▶ _RECORDS SUPPLIED_
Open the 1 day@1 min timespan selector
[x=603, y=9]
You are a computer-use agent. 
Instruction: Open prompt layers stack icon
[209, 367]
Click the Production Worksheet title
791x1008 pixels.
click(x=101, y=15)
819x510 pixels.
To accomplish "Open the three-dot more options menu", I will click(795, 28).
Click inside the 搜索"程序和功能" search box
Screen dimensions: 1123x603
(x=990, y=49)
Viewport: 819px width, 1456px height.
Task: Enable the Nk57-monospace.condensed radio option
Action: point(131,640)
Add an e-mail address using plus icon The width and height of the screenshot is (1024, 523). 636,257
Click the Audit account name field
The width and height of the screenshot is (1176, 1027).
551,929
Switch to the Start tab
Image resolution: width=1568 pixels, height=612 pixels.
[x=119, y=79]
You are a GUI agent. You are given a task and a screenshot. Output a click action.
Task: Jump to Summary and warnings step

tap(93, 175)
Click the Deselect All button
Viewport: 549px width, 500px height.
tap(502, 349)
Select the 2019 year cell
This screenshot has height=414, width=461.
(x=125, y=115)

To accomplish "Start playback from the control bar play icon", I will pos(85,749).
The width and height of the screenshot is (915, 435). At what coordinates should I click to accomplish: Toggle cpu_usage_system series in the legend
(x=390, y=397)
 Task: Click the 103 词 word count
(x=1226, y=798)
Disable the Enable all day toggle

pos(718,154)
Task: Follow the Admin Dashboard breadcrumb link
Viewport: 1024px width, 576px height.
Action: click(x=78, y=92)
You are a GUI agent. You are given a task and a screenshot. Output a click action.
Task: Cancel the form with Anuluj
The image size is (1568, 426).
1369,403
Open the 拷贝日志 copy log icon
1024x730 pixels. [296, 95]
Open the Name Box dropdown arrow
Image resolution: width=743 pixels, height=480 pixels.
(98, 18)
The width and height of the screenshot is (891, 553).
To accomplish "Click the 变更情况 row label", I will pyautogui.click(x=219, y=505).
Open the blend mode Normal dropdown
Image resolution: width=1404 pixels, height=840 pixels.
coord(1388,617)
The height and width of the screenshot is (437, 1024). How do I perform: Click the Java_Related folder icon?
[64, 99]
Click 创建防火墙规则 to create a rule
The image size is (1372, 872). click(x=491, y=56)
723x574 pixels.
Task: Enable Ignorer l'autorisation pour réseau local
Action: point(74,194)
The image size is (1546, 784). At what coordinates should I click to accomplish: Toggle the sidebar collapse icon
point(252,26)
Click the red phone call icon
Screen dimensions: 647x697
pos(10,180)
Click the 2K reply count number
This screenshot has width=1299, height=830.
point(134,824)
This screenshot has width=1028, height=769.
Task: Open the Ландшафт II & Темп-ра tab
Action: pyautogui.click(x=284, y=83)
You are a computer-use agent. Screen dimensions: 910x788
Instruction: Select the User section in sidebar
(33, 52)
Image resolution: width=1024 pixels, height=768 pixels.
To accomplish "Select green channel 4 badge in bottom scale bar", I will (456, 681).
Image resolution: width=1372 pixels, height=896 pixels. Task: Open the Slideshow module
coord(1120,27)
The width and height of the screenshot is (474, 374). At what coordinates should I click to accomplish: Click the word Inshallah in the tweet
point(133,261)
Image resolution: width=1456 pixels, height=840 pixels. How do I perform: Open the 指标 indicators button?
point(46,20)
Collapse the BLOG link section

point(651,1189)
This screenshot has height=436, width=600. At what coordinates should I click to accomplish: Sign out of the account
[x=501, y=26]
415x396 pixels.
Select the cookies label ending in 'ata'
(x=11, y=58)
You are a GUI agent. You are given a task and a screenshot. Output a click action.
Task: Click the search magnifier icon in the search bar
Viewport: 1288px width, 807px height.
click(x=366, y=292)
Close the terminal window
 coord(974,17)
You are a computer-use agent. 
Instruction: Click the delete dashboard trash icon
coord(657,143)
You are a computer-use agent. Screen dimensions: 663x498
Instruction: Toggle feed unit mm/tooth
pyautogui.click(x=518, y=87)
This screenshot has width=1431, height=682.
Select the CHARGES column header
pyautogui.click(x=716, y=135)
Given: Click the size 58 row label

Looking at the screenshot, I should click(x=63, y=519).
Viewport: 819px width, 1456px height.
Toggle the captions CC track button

▶ _ABOUT THIS TASK_
Output every record without changing any wording.

▶ _ANSWER FOR THE TASK_
Open the 1 day@1 min timespan selector
[x=603, y=9]
You are a computer-use agent. 
Instruction: Open prompt layers stack icon
[209, 367]
Click the Production Worksheet title
791x1008 pixels.
click(x=101, y=15)
819x510 pixels.
To accomplish "Open the three-dot more options menu", I will click(795, 28).
Click inside the 搜索"程序和功能" search box
Screen dimensions: 1123x603
(x=990, y=49)
Viewport: 819px width, 1456px height.
Task: Enable the Nk57-monospace.condensed radio option
Action: point(131,640)
Add an e-mail address using plus icon The width and height of the screenshot is (1024, 523). 636,257
Click the Audit account name field
The width and height of the screenshot is (1176, 1027).
551,929
Switch to the Start tab
Image resolution: width=1568 pixels, height=612 pixels.
[x=119, y=79]
You are a GUI agent. You are given a task and a screenshot. Output a click action.
Task: Jump to Summary and warnings step

tap(93, 175)
Click the Deselect All button
Viewport: 549px width, 500px height.
tap(502, 349)
Select the 2019 year cell
This screenshot has height=414, width=461.
(x=125, y=115)

To accomplish "Start playback from the control bar play icon", I will pos(85,749).
The width and height of the screenshot is (915, 435). At what coordinates should I click to accomplish: Toggle cpu_usage_system series in the legend
(x=390, y=397)
 Task: Click the 103 词 word count
(x=1226, y=798)
Disable the Enable all day toggle

pos(718,154)
Task: Follow the Admin Dashboard breadcrumb link
Viewport: 1024px width, 576px height.
Action: click(x=78, y=92)
You are a GUI agent. You are given a task and a screenshot. Output a click action.
Task: Cancel the form with Anuluj
The image size is (1568, 426).
1369,403
Open the 拷贝日志 copy log icon
1024x730 pixels. [296, 95]
Open the Name Box dropdown arrow
Image resolution: width=743 pixels, height=480 pixels.
(98, 18)
The width and height of the screenshot is (891, 553).
To accomplish "Click the 变更情况 row label", I will pyautogui.click(x=219, y=505).
Open the blend mode Normal dropdown
Image resolution: width=1404 pixels, height=840 pixels.
coord(1388,617)
The height and width of the screenshot is (437, 1024). How do I perform: Click the Java_Related folder icon?
[64, 99]
Click 创建防火墙规则 to create a rule
The image size is (1372, 872). click(x=491, y=56)
723x574 pixels.
Task: Enable Ignorer l'autorisation pour réseau local
Action: point(74,194)
The image size is (1546, 784). At what coordinates should I click to accomplish: Toggle the sidebar collapse icon
point(252,26)
Click the red phone call icon
Screen dimensions: 647x697
pos(10,180)
Click the 2K reply count number
This screenshot has width=1299, height=830.
point(134,824)
This screenshot has width=1028, height=769.
Task: Open the Ландшафт II & Темп-ра tab
Action: pyautogui.click(x=284, y=83)
You are a computer-use agent. Screen dimensions: 910x788
Instruction: Select the User section in sidebar
(33, 52)
Image resolution: width=1024 pixels, height=768 pixels.
To accomplish "Select green channel 4 badge in bottom scale bar", I will (456, 681).
Image resolution: width=1372 pixels, height=896 pixels. Task: Open the Slideshow module
coord(1120,27)
The width and height of the screenshot is (474, 374). At what coordinates should I click to accomplish: Click the word Inshallah in the tweet
point(133,261)
Image resolution: width=1456 pixels, height=840 pixels. How do I perform: Open the 指标 indicators button?
point(46,20)
Collapse the BLOG link section

point(651,1189)
This screenshot has height=436, width=600. At what coordinates should I click to accomplish: Sign out of the account
[x=501, y=26]
415x396 pixels.
Select the cookies label ending in 'ata'
(x=11, y=58)
You are a GUI agent. You are given a task and a screenshot. Output a click action.
Task: Click the search magnifier icon in the search bar
Viewport: 1288px width, 807px height.
click(x=366, y=292)
Close the terminal window
 coord(974,17)
You are a computer-use agent. 
Instruction: Click the delete dashboard trash icon
coord(657,143)
You are a computer-use agent. Screen dimensions: 663x498
Instruction: Toggle feed unit mm/tooth
pyautogui.click(x=518, y=87)
This screenshot has width=1431, height=682.
Select the CHARGES column header
pyautogui.click(x=716, y=135)
Given: Click the size 58 row label

Looking at the screenshot, I should click(x=63, y=519).
Viewport: 819px width, 1456px height.
Toggle the captions CC track button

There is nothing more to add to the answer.